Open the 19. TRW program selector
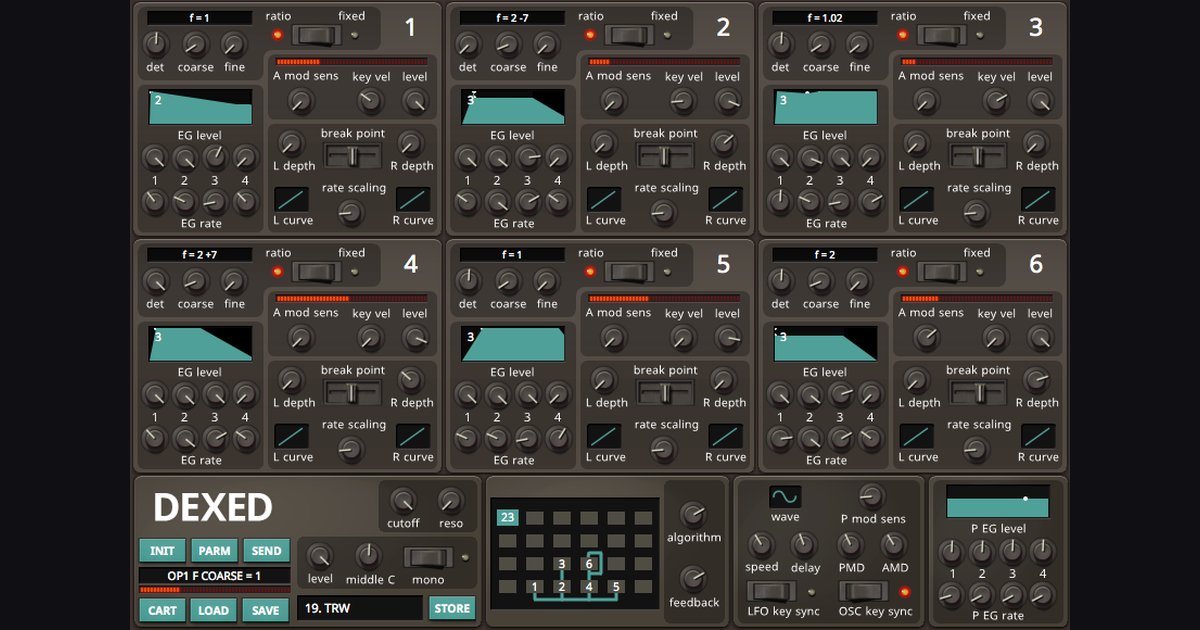 [x=360, y=607]
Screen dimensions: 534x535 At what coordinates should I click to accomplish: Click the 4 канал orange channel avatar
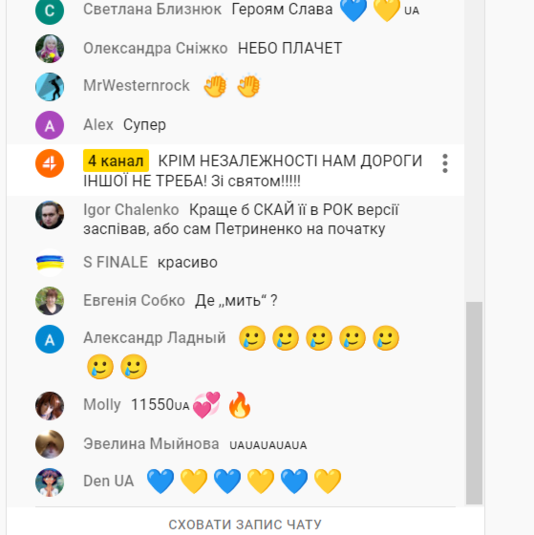[49, 163]
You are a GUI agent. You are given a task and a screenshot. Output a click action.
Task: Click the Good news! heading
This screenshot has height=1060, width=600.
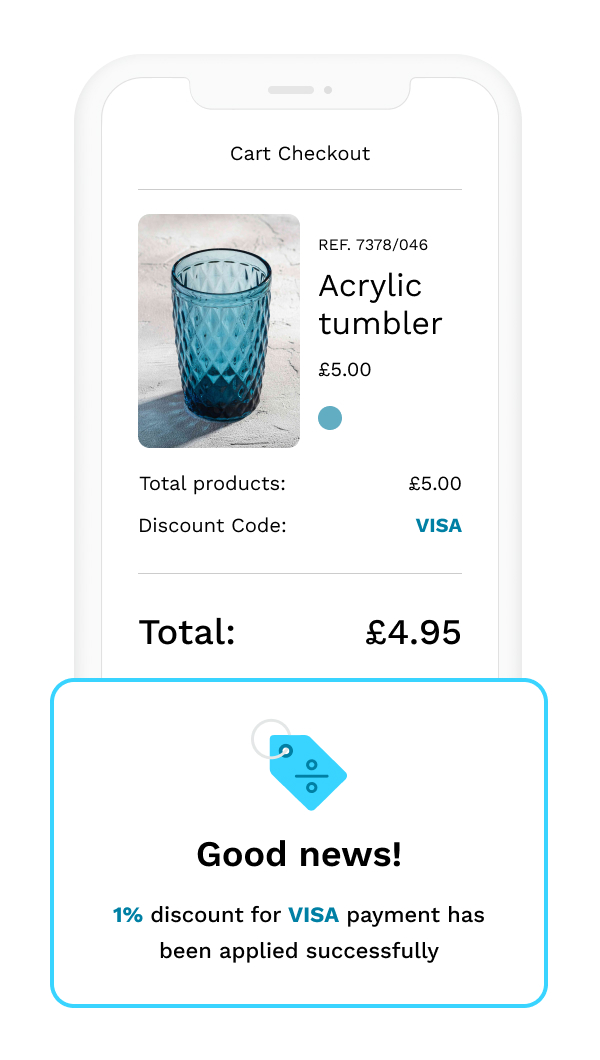tap(299, 855)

◆ ◆ ◆

What needs to be done: Set down only the lines running from the line with "You are a GUI" to the end of the entries, inclusive; omit every picture.

Result below:
You are a GUI agent. You are given a task and a screenshot. Output a click action.
Task: Click the Good news! heading
This screenshot has height=1060, width=600.
tap(299, 855)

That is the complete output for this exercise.